Directions for this task: The answer is to be an exact copy of the lines below running from the line with "Given: Expand the 順序 submenu arrow" down to the line with "Given: Expand the three-dot more options menu", both ends included, and nothing more.

Input data:
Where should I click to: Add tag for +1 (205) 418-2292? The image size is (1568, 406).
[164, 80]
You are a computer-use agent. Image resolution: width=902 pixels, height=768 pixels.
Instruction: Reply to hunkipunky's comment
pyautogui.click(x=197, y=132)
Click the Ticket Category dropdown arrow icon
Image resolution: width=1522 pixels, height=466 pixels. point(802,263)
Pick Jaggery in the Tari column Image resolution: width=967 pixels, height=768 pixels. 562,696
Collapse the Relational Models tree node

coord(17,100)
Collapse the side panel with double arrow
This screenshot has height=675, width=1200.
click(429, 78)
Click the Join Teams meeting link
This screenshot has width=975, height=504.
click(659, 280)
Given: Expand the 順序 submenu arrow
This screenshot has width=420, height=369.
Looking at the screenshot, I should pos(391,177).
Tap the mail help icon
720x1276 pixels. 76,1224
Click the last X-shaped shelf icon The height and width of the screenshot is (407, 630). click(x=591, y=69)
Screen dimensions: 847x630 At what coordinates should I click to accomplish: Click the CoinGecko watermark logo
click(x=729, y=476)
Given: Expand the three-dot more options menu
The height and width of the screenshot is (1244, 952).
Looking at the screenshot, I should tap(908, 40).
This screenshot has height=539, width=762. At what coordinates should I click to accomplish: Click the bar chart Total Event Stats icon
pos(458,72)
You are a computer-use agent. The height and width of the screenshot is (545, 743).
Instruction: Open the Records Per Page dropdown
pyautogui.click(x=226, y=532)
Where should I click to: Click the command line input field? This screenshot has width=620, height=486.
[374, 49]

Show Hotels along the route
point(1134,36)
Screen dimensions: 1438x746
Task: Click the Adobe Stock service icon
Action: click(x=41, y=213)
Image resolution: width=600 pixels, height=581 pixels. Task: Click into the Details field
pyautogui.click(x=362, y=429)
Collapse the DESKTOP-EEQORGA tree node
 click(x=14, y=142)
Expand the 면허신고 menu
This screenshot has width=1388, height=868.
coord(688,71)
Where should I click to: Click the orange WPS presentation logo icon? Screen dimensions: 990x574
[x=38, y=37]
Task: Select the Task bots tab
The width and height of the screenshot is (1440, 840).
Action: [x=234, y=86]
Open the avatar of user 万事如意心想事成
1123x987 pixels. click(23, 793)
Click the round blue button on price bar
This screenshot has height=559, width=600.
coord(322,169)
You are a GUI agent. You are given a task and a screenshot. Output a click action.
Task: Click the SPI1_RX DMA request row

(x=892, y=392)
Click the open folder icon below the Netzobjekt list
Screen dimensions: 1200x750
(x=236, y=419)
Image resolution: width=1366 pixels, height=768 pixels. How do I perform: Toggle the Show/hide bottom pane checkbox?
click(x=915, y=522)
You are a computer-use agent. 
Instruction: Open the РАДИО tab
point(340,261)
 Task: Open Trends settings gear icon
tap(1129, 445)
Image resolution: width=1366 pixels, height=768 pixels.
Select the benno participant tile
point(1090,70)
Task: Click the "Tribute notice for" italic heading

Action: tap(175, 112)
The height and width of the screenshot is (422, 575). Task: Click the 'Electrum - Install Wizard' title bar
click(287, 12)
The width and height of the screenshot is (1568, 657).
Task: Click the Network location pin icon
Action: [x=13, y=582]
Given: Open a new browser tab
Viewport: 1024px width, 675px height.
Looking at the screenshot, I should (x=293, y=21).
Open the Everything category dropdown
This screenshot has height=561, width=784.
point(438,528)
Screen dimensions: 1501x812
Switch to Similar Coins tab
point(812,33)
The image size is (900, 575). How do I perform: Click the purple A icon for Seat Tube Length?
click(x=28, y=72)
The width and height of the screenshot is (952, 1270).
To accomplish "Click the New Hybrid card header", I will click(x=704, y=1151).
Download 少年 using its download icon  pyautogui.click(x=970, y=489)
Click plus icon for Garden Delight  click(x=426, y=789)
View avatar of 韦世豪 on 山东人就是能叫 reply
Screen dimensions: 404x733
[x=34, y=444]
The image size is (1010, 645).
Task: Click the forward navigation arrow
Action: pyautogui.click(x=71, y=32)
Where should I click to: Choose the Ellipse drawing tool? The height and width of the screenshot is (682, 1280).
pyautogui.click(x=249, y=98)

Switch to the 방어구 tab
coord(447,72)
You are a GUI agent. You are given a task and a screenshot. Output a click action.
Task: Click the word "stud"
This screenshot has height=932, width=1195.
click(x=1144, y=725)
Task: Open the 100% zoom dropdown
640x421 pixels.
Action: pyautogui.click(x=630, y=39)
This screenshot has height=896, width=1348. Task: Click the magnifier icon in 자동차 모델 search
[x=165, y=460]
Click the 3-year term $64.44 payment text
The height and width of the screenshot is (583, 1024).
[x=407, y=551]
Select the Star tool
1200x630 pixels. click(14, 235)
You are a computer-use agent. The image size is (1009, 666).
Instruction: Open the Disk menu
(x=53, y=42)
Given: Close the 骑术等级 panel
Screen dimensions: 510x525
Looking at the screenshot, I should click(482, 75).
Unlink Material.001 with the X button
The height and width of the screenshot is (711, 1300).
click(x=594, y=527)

Task output:
Given: Expand the 順序 submenu arrow
This screenshot has width=420, height=369.
Looking at the screenshot, I should pos(391,177).
Tap the mail help icon
720x1276 pixels. 76,1224
Click the last X-shaped shelf icon The height and width of the screenshot is (407, 630). click(x=591, y=69)
Screen dimensions: 847x630 At what coordinates should I click to accomplish: Click the CoinGecko watermark logo
click(x=729, y=476)
Given: Expand the three-dot more options menu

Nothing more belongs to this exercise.